**What to do**
What you produce should be every line from the data that includes "Locate".

**Data shown**
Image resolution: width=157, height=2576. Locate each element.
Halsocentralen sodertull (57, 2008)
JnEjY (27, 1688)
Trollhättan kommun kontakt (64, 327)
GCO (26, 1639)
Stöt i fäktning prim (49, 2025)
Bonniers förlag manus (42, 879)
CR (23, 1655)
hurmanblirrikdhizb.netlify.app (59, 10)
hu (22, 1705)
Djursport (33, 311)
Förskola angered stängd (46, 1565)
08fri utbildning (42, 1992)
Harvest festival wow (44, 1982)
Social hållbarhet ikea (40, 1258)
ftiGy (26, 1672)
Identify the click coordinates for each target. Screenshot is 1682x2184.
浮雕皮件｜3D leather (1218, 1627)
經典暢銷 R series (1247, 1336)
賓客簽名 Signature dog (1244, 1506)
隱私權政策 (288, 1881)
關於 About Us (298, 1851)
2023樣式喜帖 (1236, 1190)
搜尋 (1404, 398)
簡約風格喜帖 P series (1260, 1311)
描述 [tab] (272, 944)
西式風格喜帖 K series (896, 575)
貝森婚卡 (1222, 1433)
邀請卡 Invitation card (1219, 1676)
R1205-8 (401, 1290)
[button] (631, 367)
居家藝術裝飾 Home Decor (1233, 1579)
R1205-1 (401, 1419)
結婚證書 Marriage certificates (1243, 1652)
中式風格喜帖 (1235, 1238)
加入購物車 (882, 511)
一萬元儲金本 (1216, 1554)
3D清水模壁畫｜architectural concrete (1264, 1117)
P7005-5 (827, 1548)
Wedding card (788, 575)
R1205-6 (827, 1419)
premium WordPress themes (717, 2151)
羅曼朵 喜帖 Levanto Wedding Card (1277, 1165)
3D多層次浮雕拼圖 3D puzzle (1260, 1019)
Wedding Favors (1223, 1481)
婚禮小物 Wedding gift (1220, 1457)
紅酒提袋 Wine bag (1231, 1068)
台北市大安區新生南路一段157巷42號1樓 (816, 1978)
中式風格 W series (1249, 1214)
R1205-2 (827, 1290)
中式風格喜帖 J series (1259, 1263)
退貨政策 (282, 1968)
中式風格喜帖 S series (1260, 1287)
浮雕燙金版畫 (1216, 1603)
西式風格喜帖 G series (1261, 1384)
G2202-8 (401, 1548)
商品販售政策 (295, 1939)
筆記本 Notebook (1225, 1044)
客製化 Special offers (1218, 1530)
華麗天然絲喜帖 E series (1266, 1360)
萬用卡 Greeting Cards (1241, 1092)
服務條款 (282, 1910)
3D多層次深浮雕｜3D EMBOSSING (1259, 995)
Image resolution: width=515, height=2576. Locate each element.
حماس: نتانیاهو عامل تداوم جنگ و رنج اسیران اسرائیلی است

**Response for this exercise**
Image resolution: width=157, height=2576. Locate each element.
Image resolution: width=515, height=2576. Locate each element.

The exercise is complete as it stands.